#### RECORDS SUPPLIED ####

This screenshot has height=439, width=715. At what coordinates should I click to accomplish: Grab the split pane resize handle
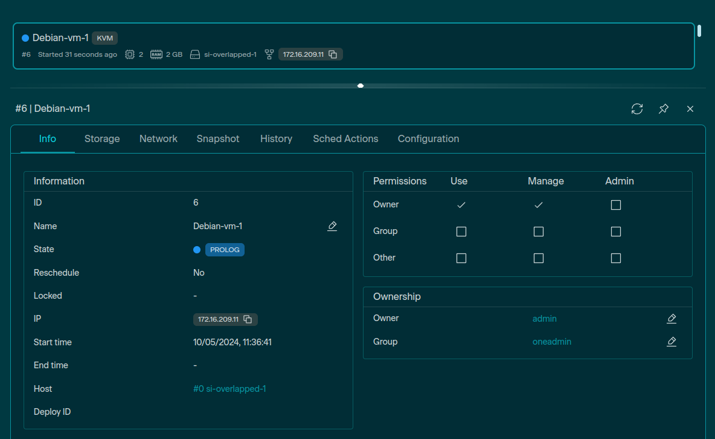point(361,86)

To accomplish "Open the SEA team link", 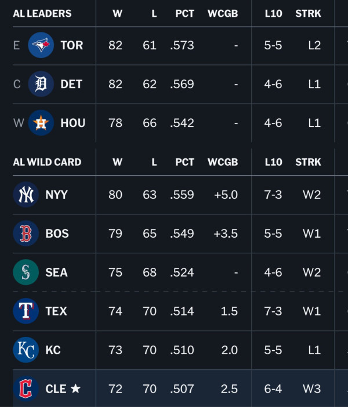I will click(57, 272).
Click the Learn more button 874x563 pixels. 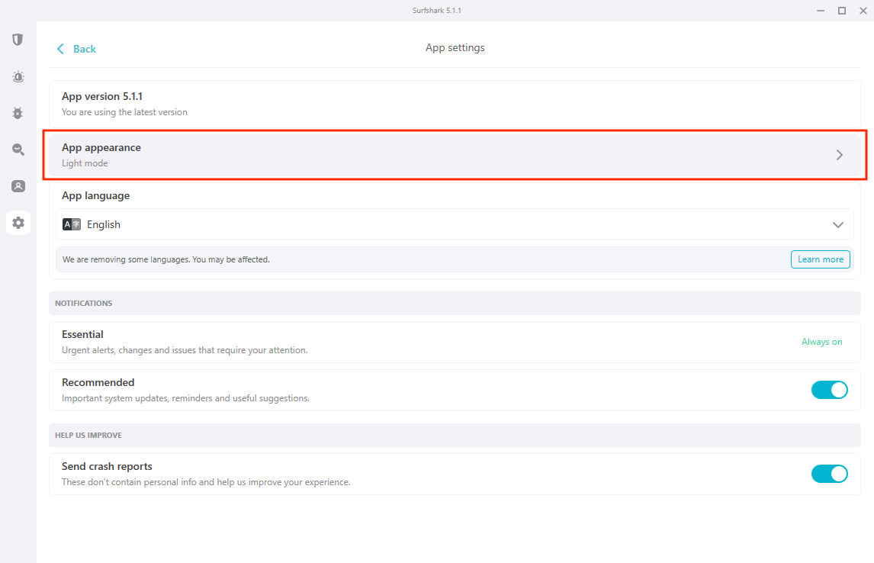pos(820,259)
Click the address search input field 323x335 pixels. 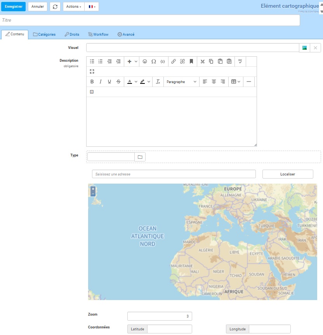[x=174, y=174]
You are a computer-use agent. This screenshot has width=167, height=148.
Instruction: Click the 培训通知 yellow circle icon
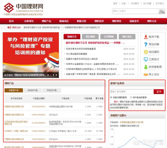point(146,52)
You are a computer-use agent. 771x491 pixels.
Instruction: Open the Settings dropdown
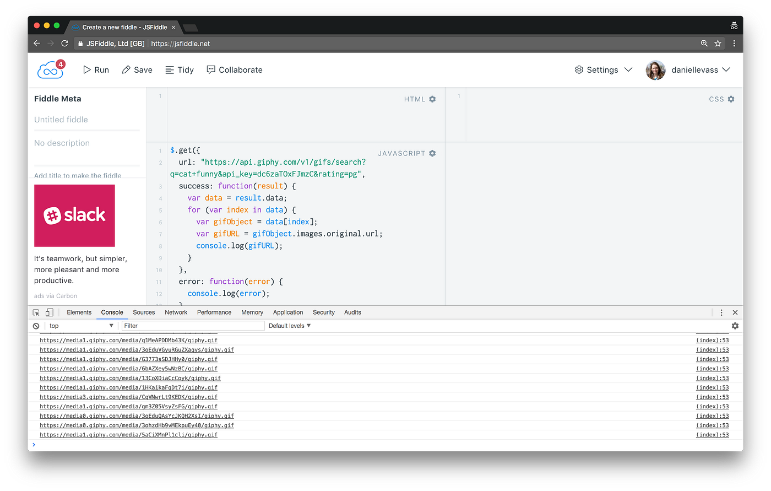pyautogui.click(x=603, y=69)
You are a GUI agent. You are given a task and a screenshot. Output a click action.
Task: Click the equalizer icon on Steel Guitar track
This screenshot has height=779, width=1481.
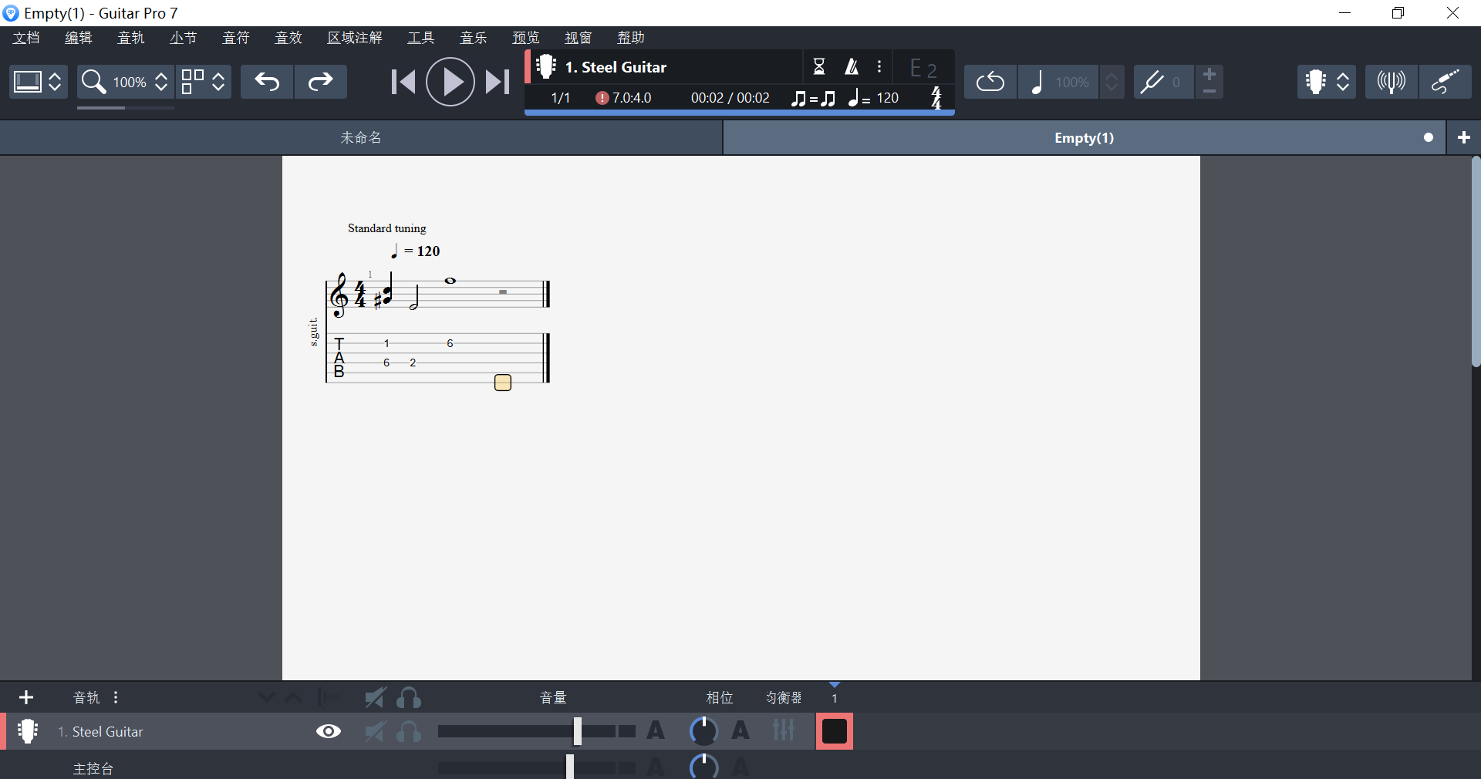tap(784, 731)

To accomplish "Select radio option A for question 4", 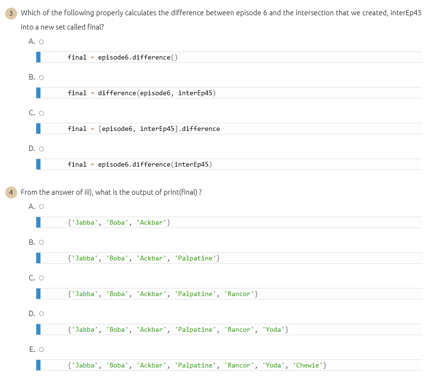I will [41, 207].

####

EXERCISE DIRECTIONS: Return the rows verbatim, starting at the line that contains "You are a computer-use agent. 771x491 pixels." and ending at the line that contains "tap(784, 731)", with both of those lines included. Leave the pictures out of the answer.

EXERCISE RESPONSE:
You are a computer-use agent. 771x491 pixels.
Instruction: Open the Settings dropdown
pyautogui.click(x=603, y=69)
You are a GUI agent. You are given a task and a screenshot. Output a click action.
Task: Click the equalizer icon on Steel Guitar track
This screenshot has height=779, width=1481.
tap(784, 731)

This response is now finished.